Blobtools v0.9.19 [21] was used to create taxon annotated GC-coverage plots for the published assembly, using the Nucleotide-Nucleotide BLAST and raw read mapping results. Scaffolds that did not have Nematoda as a top BLAST hit at the phylum level were identified, and the species-level top BLAST hit, length of scaffold, and scaffold mean base coverage were extracted from the Blobology output. Scaffolds with a mean base coverage of <10x were identified from the output of the Blobology pipeline and removed from the assembly. A list of excluded scaffolds is available in Supporting Data [24]:,Low_coverage_scaffolds.txt.

Generation of BRAKER1 gene predictions

Before annotation, the published assembly was soft-masked for known Nematoda repeats from the RepeatMasker Library v4.0.6 using RepeatMasker v4.0.6 (RepeatMasker, RRID:SCR_012954) [41] with default options. The two publicly available Roche 454 RNA-seq data files were adaptor and quality-trimmed using BBDuk v36.92 (unpublished tool kit from Joint Genome Institute, n.d.). Reads below an average quality of 10 or shorter than 25 nucleotides were discarded. Regions with average quality below 20 were trimmed. The cleaned reads were mapped to the soft-masked assembly using STAR v2.5 (STAR, RRID:SCR_015899) with default options [42, 43]. The soft-masked assembly was annotated with BRAKER1 v1.9 [25] with guidance from the mapping output from STAR. An identical annotation method was applied to a hard-masked version of the assembly. The assembly was hard-masked for known Nematoda repeats from the RepeatMasker Library v4.0.6 using RepeatMasker v4.0.6 with default options. The published and BRAKER1 proteomes were compared using DIAMOND v0.9.5 [27] in BLASTP mode to the Uniref90 database (release 03/2017) [26] with an expectation value cutoff of 1e−5 and no limit on the number of target sequences. Hits to H. bacteriophora proteins were removed using its TaxonID.

Gene prediction statistics

Gene-level statistical summaries were calculated, including only the longest isoforms of the BRAKER1 gene predictions. The longest isoform for each gene in the BRAKER1 H. bacteriophora annotation was identified from the general feature format (GFF) file and then selected from the protein FASTA files.
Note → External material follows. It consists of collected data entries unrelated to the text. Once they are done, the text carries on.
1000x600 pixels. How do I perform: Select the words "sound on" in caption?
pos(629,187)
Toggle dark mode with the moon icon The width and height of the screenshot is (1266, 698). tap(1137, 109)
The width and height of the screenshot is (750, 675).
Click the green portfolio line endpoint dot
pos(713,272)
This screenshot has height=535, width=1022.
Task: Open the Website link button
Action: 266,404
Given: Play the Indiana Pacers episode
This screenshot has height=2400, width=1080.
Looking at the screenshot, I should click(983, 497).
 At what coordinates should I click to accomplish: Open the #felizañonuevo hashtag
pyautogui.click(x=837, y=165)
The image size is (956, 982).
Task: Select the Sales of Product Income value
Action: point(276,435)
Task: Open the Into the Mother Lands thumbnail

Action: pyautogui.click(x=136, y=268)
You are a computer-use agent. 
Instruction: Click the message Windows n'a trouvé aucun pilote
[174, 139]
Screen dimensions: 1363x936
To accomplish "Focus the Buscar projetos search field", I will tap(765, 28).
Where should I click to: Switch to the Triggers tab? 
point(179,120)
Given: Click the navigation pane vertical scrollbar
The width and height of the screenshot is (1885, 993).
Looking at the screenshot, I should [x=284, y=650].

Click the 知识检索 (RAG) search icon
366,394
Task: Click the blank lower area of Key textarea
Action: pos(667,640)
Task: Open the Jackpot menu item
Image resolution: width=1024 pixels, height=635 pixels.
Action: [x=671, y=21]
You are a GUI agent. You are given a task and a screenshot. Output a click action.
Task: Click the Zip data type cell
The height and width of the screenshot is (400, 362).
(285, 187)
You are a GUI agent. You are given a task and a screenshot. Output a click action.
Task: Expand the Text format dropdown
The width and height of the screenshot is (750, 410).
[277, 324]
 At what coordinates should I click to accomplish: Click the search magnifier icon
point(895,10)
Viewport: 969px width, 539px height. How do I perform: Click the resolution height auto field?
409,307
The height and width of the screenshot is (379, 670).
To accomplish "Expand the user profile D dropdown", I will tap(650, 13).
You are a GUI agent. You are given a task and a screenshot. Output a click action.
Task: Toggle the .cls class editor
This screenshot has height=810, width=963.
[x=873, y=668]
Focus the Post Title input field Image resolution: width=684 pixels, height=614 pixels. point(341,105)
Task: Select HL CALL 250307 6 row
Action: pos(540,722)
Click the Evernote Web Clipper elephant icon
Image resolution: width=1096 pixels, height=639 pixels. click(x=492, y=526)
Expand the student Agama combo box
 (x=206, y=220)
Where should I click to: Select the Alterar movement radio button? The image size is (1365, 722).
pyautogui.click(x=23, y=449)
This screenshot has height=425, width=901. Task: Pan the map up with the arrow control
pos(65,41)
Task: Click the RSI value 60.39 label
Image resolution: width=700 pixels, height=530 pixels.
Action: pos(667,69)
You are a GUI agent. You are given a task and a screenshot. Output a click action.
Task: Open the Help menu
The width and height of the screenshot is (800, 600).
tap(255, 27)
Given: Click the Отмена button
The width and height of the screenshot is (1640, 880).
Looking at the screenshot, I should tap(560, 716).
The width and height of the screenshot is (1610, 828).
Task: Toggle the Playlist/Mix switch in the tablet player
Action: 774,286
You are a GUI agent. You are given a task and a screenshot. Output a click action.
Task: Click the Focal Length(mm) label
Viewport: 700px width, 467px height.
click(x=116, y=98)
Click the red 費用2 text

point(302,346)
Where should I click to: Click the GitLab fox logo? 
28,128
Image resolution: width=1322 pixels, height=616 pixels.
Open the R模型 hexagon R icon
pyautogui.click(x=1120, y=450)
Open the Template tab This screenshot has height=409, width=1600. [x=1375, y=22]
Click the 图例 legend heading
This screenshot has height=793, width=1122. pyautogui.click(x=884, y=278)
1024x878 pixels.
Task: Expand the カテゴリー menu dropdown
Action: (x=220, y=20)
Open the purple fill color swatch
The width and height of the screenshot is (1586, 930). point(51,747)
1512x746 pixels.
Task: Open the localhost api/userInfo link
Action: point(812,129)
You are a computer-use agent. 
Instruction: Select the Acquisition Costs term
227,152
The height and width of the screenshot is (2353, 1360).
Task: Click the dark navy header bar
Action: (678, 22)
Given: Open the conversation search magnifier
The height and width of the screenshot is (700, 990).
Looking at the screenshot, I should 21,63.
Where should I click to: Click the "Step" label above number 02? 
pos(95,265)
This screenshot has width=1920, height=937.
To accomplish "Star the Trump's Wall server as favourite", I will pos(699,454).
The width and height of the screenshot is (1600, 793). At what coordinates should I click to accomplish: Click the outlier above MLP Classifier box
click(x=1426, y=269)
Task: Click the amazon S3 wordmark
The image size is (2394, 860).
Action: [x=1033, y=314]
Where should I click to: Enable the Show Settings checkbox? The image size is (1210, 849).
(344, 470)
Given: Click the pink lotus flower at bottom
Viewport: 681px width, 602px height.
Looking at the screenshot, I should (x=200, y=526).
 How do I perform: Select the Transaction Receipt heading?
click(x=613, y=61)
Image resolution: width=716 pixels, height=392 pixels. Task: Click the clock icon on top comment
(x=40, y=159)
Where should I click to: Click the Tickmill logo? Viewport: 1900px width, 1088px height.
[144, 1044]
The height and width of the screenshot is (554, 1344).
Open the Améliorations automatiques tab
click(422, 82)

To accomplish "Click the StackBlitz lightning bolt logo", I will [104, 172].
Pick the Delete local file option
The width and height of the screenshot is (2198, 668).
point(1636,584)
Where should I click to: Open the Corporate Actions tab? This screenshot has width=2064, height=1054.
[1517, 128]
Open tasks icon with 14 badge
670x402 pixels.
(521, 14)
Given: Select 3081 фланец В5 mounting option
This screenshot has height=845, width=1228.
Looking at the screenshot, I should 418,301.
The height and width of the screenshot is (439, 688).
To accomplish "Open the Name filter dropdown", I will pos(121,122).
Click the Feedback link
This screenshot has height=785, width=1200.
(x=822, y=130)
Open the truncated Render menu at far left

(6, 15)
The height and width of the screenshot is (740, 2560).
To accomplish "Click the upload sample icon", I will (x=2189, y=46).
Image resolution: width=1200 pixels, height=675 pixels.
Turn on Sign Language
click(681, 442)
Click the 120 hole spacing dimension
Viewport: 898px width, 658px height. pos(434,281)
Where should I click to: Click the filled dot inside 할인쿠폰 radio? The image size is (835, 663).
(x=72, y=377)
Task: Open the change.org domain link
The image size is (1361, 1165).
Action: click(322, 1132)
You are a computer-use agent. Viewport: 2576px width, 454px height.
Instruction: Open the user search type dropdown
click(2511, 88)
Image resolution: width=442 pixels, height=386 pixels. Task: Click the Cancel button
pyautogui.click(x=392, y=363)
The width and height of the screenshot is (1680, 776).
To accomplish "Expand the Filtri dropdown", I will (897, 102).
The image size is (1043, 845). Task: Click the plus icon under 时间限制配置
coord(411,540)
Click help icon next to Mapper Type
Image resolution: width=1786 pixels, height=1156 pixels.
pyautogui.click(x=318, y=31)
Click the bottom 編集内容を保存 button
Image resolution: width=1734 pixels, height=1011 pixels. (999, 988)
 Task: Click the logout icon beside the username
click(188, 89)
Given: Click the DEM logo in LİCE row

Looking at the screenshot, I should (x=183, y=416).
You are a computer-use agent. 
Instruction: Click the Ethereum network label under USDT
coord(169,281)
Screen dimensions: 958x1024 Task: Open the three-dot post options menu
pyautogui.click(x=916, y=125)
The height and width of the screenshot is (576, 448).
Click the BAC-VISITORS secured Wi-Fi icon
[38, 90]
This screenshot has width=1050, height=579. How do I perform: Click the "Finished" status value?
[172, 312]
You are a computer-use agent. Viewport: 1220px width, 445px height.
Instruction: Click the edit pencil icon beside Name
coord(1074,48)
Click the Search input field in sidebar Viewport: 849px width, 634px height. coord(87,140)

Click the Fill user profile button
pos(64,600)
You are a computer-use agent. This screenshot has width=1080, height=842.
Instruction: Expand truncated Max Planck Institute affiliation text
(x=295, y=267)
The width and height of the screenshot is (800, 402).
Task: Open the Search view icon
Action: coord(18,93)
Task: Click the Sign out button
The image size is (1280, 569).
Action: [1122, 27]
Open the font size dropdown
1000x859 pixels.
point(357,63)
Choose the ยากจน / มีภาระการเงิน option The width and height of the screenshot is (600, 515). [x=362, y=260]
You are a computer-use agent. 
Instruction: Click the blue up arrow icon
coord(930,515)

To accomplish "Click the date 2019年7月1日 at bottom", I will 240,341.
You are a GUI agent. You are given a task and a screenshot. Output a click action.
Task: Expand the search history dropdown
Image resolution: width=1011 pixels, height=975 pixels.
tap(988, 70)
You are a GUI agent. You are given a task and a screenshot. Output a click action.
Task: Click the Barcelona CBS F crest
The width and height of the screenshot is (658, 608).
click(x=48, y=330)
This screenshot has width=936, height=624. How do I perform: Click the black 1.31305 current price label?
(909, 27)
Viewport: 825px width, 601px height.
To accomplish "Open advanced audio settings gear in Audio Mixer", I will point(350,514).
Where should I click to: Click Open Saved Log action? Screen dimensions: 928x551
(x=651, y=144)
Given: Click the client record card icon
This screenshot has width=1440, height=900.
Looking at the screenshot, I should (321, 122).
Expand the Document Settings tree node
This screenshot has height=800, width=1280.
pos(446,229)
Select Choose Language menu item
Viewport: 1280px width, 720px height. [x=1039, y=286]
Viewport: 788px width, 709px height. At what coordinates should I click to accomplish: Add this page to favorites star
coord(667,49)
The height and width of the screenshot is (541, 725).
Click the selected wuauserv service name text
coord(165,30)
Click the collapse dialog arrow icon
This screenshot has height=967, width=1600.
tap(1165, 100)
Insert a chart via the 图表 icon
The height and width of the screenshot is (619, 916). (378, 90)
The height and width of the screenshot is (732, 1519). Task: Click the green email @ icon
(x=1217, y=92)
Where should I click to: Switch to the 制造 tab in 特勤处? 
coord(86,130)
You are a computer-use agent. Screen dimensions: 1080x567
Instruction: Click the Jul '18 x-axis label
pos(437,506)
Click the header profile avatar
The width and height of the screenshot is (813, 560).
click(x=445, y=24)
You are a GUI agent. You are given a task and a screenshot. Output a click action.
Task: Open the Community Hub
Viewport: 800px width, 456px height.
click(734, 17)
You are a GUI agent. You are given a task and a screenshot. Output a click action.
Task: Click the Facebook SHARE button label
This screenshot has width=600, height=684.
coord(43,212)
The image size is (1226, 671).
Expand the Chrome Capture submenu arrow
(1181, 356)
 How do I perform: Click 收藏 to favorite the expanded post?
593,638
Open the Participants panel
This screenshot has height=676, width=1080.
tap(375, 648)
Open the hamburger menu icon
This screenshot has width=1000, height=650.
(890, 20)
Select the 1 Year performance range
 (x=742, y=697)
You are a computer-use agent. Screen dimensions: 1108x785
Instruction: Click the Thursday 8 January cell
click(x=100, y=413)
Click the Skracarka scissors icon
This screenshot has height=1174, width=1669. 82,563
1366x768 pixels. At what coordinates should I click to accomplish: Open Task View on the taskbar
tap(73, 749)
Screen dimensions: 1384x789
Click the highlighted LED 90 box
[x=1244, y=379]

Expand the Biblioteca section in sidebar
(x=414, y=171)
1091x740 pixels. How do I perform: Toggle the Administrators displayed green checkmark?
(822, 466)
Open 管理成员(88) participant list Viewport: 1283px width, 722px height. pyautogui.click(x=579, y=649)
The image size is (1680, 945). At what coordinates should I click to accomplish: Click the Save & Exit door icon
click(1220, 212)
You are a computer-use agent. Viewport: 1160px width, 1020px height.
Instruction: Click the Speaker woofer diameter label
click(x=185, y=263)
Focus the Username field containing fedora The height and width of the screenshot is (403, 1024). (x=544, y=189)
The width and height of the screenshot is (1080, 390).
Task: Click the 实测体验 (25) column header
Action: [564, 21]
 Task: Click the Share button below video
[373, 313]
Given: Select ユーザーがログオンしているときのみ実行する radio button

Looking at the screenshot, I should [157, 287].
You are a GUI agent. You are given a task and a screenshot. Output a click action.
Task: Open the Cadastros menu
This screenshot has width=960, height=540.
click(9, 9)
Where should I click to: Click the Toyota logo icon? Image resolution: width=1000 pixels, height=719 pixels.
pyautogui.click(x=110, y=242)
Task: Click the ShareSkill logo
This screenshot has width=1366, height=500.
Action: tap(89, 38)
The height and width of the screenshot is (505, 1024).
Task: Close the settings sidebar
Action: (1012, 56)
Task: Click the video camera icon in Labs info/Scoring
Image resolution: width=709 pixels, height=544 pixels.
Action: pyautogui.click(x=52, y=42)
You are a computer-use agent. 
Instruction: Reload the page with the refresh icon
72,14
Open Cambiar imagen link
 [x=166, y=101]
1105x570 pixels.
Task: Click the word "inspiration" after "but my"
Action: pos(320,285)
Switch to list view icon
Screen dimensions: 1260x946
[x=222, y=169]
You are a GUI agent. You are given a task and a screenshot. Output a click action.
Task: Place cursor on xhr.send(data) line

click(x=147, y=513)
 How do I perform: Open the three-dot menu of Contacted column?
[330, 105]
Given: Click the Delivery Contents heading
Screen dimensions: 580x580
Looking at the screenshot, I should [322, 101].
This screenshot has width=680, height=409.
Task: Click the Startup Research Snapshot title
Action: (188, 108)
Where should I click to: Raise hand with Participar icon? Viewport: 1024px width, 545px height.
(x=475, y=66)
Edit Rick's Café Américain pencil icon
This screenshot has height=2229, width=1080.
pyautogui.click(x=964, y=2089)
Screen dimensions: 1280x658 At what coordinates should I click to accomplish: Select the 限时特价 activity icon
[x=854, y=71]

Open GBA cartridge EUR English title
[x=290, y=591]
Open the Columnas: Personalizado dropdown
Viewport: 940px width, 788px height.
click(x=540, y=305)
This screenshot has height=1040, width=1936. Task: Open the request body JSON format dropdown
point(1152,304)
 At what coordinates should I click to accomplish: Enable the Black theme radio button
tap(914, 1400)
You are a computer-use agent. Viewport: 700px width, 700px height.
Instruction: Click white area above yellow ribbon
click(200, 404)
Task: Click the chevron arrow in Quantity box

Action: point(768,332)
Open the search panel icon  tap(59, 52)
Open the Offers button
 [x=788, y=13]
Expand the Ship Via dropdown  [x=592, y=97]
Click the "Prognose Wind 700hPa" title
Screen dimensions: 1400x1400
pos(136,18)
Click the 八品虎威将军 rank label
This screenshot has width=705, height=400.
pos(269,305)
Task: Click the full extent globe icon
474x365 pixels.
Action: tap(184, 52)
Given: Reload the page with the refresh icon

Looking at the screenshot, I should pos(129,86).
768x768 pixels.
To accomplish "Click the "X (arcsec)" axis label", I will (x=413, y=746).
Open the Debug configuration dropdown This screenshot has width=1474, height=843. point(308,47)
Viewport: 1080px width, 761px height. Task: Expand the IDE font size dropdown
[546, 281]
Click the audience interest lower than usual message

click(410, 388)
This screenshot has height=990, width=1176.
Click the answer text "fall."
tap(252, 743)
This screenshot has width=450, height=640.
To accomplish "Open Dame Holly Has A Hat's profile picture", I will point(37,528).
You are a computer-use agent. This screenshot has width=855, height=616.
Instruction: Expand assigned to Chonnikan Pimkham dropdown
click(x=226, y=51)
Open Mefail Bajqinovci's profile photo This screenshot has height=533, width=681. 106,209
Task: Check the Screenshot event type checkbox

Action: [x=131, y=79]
The GFF file for the published gene predictions did not contain any isoforms and was analyzed in its entirety. f Introns were inferred for the published GFF file using GenomeTools v1.5.9 in -addintrons mode [44]. Intron frequencies were then calculated for the published and BRAKER1 annotations from their respective GFF files. Exon frequencies were calculated for the published annotations directly from the GFF file. For the BRAKER1 annotations, exon frequency per gene was assumed to be equivalent to coding DNA sequence (CDS) frequency and inferred from the GFF file, as exon features were not included in the GFF file. Intron frequency histograms and bar plots were generated in Rstudio v1.0.136 (RStudio, RRID:SCR_000432) with R v3.3.2 (R Project for Statistical Computing, RRID:SCR_001905) and, in some instances, the package ggplot2 v2.2.1. As intron frequency lists did not contain single exon genes (those with no introns), these were added manually to the intron frequency lists in Microsoft Excel before importing the data into Rstudio.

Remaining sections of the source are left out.